The choice is between a few days of messing around with actors and it still doesn’t work and 20 minutes rewriting with Executors and done. The trick with threads is having a good set of primitives to work with and Java gives you that. In some areas of software the idea of composing a minimal set of operations really gets you somewhere, when it comes to threads it gets you to the painhouse,
I went through a phase of having a huge amount of fun writing little server/clients with async Python but switched to sync when the demands in CPU increased. The idea that “parallelism” and “concurrency” aren’t closely related is a bad idea like the alleged clean split between “authentication” and “authorization” —- Java is great because it gives you 100% adequate tools that handle parallelism and concurrency with the same paradigm.
[1] You could do error handling and teardown with monads but drunk on the alleged superiority of a new programming paradigm many people don’t —- so you meet the coders who travel from job to job like itinerant martial artists looking for functional programming enlightenment. TAOCP (Turing) stands the test of time whereas SICP (lambda calculus) is a fad.

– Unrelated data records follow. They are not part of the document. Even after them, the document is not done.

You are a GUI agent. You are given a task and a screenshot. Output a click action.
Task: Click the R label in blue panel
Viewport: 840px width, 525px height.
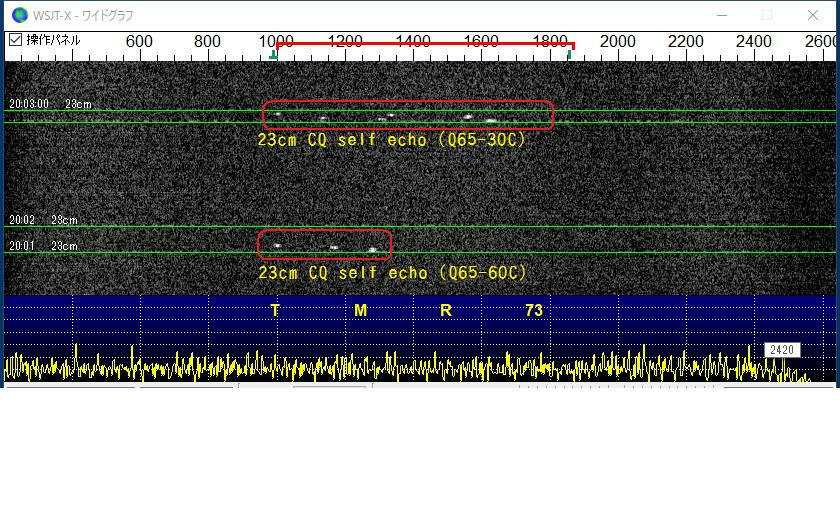[x=446, y=311]
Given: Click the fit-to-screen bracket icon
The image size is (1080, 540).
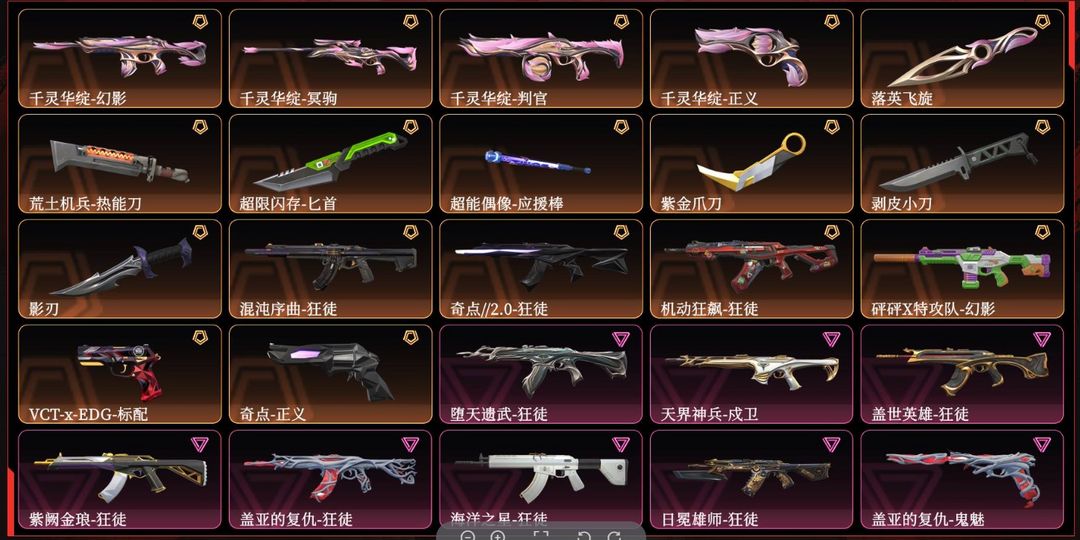Looking at the screenshot, I should click(x=541, y=537).
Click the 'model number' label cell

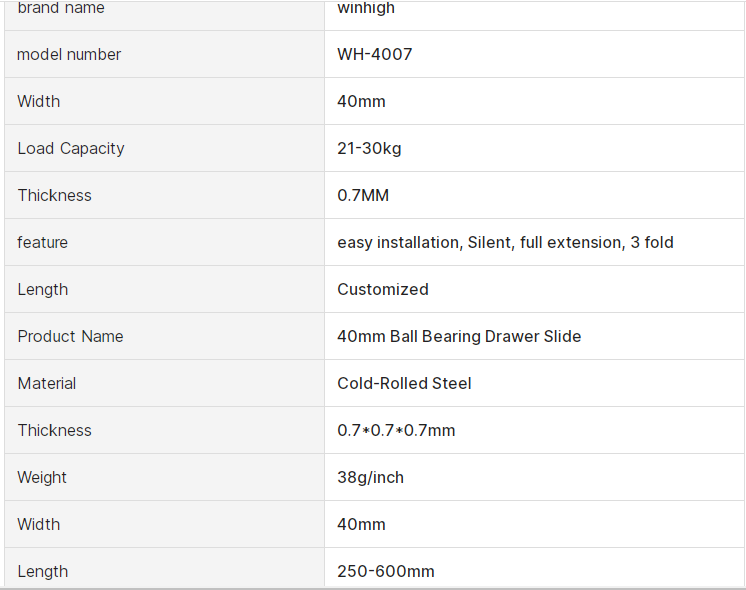click(x=69, y=55)
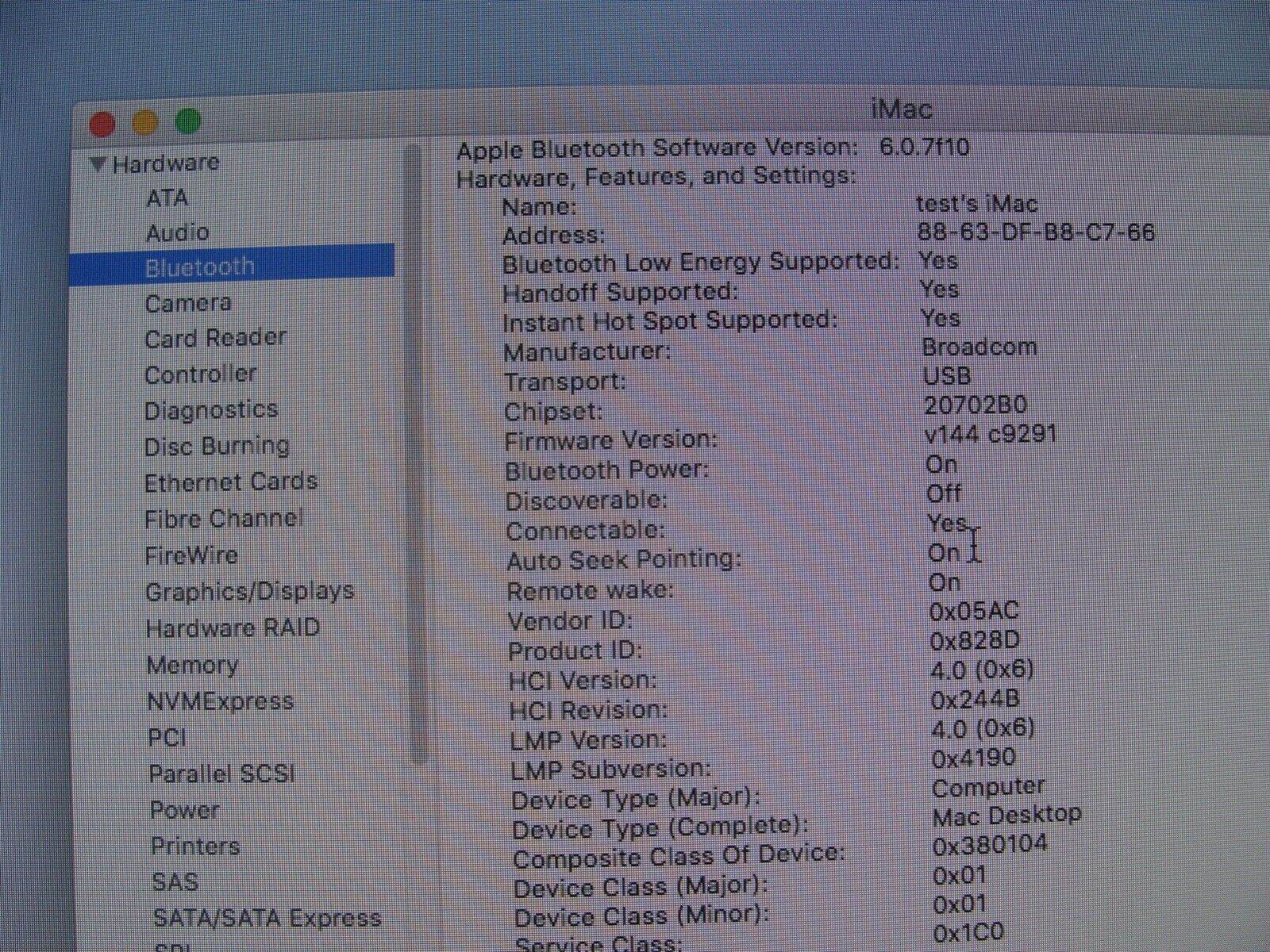The image size is (1270, 952).
Task: Select ATA in the sidebar
Action: 167,198
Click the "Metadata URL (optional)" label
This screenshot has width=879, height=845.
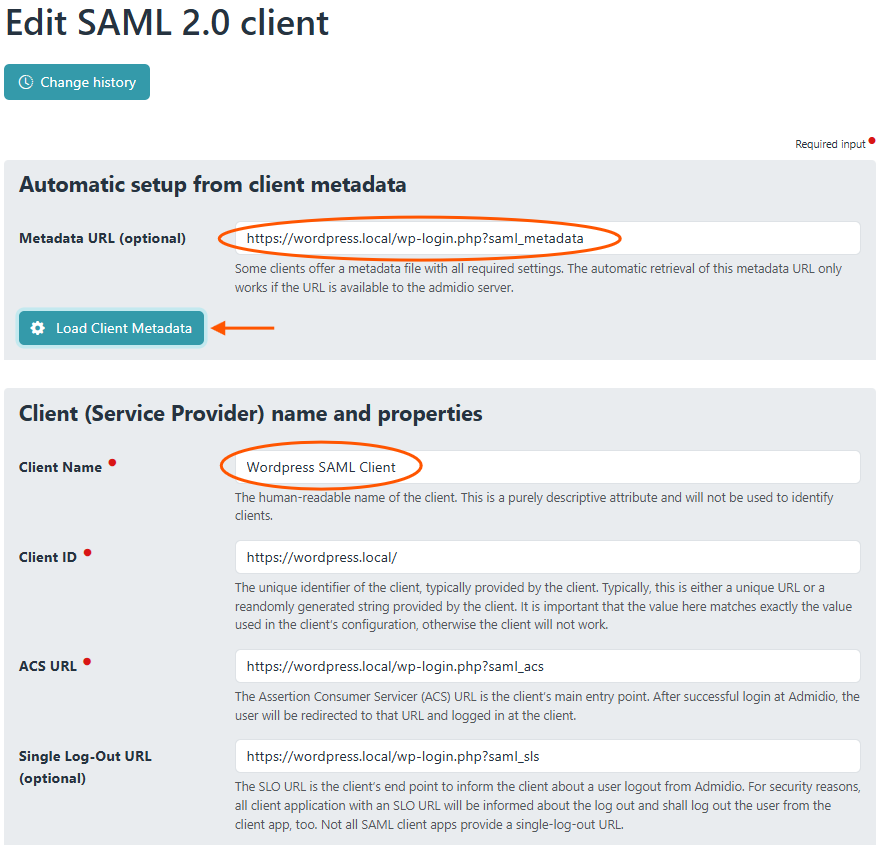point(102,238)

But message passing is not a panacea. Sometimes shared mutable state is the solution that is simplest to implement and reason about. If you think about it what are database if not shared mutable state, and they have been widely successful. The key is of course proper concurrency control abstractions.
As someone fairly well versed in MESI and cache optimization: it really isn't. It's a minority of people that understand it (and really, that need to).
> Building your application on top of message passing not only gives away some performance
This really isn't universally true either. If you're optimizing for throughput, pipelining with pinned threads + message passing is usually the way to go if the data model allows for it.
Instead of "just throw it on a thread and forget about it" - in a production environment, use the job queue. You gain isolation and observability - you can see the job parameters and know nothing else came across, except data from the DB etc.
I mean if you go this route then you may as well say zero-copy doesn't exist. Everytime you move things between registers things are copied. I guess OP also disables all their cores and runs their OS on a single core. It's more efficient after all. I take the other view. The more effective CPU time you can use the better for a ton of non UI use cases. So I would say it is more efficient to use 2x the CPU time to reduce wall clock time by 10% for example. In fact any CPU time that is unused is inefficient in a way. It's just sitting there unused, forever lost to time.
I'm sure I've been doing it wrong. I just had better luck optimizing the performance per core rather than trying to spread the load over multiple cores.
CPU bound applications MUST use multithreading to be able to utilize multiple cores. In many cases, the framework knows how to give an API to the developer which masks the need for him to deal with setting up a worker thread pool, such as with web applications frameworks - but eventually you need one.